Там спокойно. Там тихо. Там можно больше не бояться, что он забудет самое важное – то, что оказалось важнее собственной жизни.

— НАТО, – сипло протянул он, наклоняясь вперёд, ближе, ближе, ещё ближе – НАТО.

В шуме надвигающейся бури не было слышно одного внеочередного всплеска, и лишь притоптанная смятая трава на обрыве говорила о том, что здесь кто-то только что был.

***

— Это же четвёртый раз?

— Четвёртый, – глухо ответил ВОЗ.

— Интересно, что бы он сказал, если бы знал, что даже умереть без моего позволения не может, – США недовольно цокнул языком глядя на бездыханное тело на столе.

— Вы же знаете, что он рано или поздно сбрасывается с этого чёртова обрыва, так зачем...

— Зачем позволяю туда ходить? – Америка скользнул взглядом по зажатому скальпелю в кулаке медика. – Мне просто интересно, сколько живёт любовь. Без такого... своеобразного поощрения он бы рано или поздно окончательно превратился в бездумную пустышку. Ты же видишь, ВОЗ, мне не стоит труда подчищать ему воспоминания – но это не то. Я хочу искренности. Кто же виноват, что он доходит до ручки раньше, чем забудет НАТО. Но это ничего, прогресс уже есть. В этот раз он хотя бы не привязал к ногам камень.

США вздохнул и пошёл к выходу.

— Не переживай так, ВОЗ. Ещё пару раз, и он всё забудет о своей предыдущей жизни, и все будут довольны и счастливы. Ничто в этом мире не вечно, даже любовь.

— Чудовище.

Америка развернулся, с наигранным удивлением глядя на дрожащего медика.

— Чудовище? Я всего лишь спасаю красивое и талантливое воплощение от смерти и бесконечного безумия. Мне не нужна сломанная кукла.

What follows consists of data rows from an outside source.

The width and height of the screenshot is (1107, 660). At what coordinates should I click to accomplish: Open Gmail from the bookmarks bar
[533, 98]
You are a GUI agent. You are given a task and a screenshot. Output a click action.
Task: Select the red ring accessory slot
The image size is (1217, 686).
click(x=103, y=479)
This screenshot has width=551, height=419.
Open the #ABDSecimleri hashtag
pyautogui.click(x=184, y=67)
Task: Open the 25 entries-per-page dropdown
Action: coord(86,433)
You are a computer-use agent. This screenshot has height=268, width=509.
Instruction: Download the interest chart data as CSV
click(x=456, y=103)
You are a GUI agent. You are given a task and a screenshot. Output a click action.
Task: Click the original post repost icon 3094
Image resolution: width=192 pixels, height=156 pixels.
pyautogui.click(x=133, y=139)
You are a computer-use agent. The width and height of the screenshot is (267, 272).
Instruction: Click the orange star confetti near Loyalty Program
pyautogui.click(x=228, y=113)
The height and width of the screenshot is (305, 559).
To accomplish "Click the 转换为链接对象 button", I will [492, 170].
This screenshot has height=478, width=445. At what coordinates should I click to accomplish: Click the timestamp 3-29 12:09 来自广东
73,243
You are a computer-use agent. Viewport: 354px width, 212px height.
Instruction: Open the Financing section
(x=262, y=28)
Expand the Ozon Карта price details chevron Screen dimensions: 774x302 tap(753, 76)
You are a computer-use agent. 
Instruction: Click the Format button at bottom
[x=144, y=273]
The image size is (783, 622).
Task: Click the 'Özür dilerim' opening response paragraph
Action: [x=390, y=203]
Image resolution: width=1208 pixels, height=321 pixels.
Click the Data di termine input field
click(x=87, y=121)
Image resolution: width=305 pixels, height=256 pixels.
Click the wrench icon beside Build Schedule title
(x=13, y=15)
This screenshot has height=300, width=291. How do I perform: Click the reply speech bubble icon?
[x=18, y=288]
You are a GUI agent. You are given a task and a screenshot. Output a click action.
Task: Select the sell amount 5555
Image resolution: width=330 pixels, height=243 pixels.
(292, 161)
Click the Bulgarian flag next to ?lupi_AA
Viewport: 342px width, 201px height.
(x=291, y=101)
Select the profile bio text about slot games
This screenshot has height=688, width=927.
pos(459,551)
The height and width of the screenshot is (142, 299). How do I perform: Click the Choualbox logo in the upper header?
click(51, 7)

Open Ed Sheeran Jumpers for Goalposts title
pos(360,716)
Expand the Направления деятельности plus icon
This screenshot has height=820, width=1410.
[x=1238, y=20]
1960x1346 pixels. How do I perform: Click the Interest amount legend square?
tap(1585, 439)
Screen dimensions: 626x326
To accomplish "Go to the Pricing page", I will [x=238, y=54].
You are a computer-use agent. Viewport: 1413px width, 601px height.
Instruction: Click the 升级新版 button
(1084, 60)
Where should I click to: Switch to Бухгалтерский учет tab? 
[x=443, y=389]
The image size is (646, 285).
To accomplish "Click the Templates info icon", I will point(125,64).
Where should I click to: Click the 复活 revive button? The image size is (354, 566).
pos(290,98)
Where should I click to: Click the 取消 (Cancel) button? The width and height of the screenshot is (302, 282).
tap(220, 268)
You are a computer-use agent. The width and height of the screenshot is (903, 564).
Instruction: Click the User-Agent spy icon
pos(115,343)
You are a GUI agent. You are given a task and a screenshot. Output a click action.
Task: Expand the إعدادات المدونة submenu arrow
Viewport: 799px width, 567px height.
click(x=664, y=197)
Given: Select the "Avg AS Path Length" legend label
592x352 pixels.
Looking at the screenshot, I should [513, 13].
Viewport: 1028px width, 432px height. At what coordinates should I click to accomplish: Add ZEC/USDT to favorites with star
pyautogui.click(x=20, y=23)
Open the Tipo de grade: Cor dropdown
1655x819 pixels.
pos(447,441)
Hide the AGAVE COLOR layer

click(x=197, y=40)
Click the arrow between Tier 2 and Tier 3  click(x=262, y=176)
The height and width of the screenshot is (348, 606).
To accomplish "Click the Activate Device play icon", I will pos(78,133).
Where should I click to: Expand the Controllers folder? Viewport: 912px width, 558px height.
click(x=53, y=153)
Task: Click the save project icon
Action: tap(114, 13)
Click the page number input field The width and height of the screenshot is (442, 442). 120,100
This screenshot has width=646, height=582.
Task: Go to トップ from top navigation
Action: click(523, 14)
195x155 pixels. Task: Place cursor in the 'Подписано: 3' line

Мне нужно, чтобы он забыл сам. Или ты бы предпочел, чтобы он действительно умер, и вся ваша шайка вместе с ним? Ты настолько обесцениваешь его жертву, ВОЗ?

Тишина в ответ.

— Вот именно. Позвони мне, когда он очнётся. И помни, в твоих же интересах его успокоить и обыграть амнезию как несчастный случай. Ты же не хочешь, чтобы он свихнулся, не выходя отсюда, как в первый раз?

***

— Г-где я?

— Всё хорошо, ООН. Ты в безопасности.

— ВОЗ?! Что ты тут делаешь? Если США узнает...

— Тшшшш, ООН, лежи, всё хорошо. Ты крепко ударился головой, тебе нельзя вставать. Что последнее ты помнишь?

— Не знаю... каша в голове... больно...

— Всё пройдёт, главное лежи и не переживай. Всё пройдёт и всё будет хорошо.

Ложь горечью оседала на языке и копилась едкими непролитыми слезами, когда ВОЗ смотрел в доверчивые родные глаза, в глубине которых отражались тучи, свинцовое небо, море и проклятый обрыв, хороня под собой многолетнее тоскливое безумие.

Примечание

Моё уважение тем, кто заметил, что США ни разу за весь текст не обратился к ООН по имени, да и сам ООН перед "смертью" так же не упоминается.